## Information
Segment Open

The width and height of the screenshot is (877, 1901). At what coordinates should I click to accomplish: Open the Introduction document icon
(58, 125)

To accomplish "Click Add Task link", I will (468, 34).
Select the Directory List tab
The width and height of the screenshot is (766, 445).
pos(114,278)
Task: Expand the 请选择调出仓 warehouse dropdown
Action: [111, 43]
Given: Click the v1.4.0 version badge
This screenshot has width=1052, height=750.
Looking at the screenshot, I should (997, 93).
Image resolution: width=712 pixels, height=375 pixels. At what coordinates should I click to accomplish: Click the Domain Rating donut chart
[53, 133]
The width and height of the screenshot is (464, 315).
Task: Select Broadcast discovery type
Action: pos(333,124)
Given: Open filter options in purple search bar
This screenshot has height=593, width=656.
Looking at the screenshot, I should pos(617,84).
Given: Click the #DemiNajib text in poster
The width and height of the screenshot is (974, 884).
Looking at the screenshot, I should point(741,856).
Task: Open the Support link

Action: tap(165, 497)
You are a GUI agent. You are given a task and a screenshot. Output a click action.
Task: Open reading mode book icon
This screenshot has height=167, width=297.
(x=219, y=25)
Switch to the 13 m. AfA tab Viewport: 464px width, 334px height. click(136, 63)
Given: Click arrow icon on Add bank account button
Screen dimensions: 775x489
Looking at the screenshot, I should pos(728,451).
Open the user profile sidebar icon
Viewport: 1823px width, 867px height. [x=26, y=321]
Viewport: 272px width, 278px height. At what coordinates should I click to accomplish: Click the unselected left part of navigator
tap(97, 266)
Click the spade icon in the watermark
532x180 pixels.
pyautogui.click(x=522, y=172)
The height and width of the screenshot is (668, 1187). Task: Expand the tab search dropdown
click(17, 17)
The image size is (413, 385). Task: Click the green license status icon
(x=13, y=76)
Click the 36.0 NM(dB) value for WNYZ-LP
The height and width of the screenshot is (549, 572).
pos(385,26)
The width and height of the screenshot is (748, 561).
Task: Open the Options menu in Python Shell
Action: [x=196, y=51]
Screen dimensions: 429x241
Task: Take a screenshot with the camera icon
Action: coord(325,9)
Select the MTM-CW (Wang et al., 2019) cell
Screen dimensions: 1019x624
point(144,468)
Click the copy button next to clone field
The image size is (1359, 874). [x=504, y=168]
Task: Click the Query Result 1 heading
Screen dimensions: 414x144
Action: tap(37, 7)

Segment Closed

Your reply must be the entries above, returned word for word.

## Solution to the exercise
The width and height of the screenshot is (877, 1901). At what coordinates should I click to accomplish: Open the Introduction document icon
(58, 125)

To accomplish "Click Add Task link", I will (468, 34).
Select the Directory List tab
The width and height of the screenshot is (766, 445).
pos(114,278)
Task: Expand the 请选择调出仓 warehouse dropdown
Action: [111, 43]
Given: Click the v1.4.0 version badge
This screenshot has width=1052, height=750.
Looking at the screenshot, I should (997, 93).
Image resolution: width=712 pixels, height=375 pixels. At what coordinates should I click to accomplish: Click the Domain Rating donut chart
[53, 133]
The width and height of the screenshot is (464, 315).
Task: Select Broadcast discovery type
Action: pos(333,124)
Given: Open filter options in purple search bar
This screenshot has height=593, width=656.
Looking at the screenshot, I should pos(617,84).
Given: Click the #DemiNajib text in poster
The width and height of the screenshot is (974, 884).
Looking at the screenshot, I should point(741,856).
Task: Open the Support link

Action: tap(165, 497)
You are a GUI agent. You are given a task and a screenshot. Output a click action.
Task: Open reading mode book icon
This screenshot has height=167, width=297.
(x=219, y=25)
Switch to the 13 m. AfA tab Viewport: 464px width, 334px height. click(136, 63)
Given: Click arrow icon on Add bank account button
Screen dimensions: 775x489
Looking at the screenshot, I should pos(728,451).
Open the user profile sidebar icon
Viewport: 1823px width, 867px height. [x=26, y=321]
Viewport: 272px width, 278px height. At what coordinates should I click to accomplish: Click the unselected left part of navigator
tap(97, 266)
Click the spade icon in the watermark
532x180 pixels.
pyautogui.click(x=522, y=172)
The height and width of the screenshot is (668, 1187). Task: Expand the tab search dropdown
click(17, 17)
The image size is (413, 385). Task: Click the green license status icon
(x=13, y=76)
Click the 36.0 NM(dB) value for WNYZ-LP
The height and width of the screenshot is (549, 572).
pos(385,26)
The width and height of the screenshot is (748, 561).
Task: Open the Options menu in Python Shell
Action: [x=196, y=51]
Screen dimensions: 429x241
Task: Take a screenshot with the camera icon
Action: coord(325,9)
Select the MTM-CW (Wang et al., 2019) cell
Screen dimensions: 1019x624
point(144,468)
Click the copy button next to clone field
The image size is (1359, 874). [x=504, y=168]
Task: Click the Query Result 1 heading
Screen dimensions: 414x144
Action: tap(37, 7)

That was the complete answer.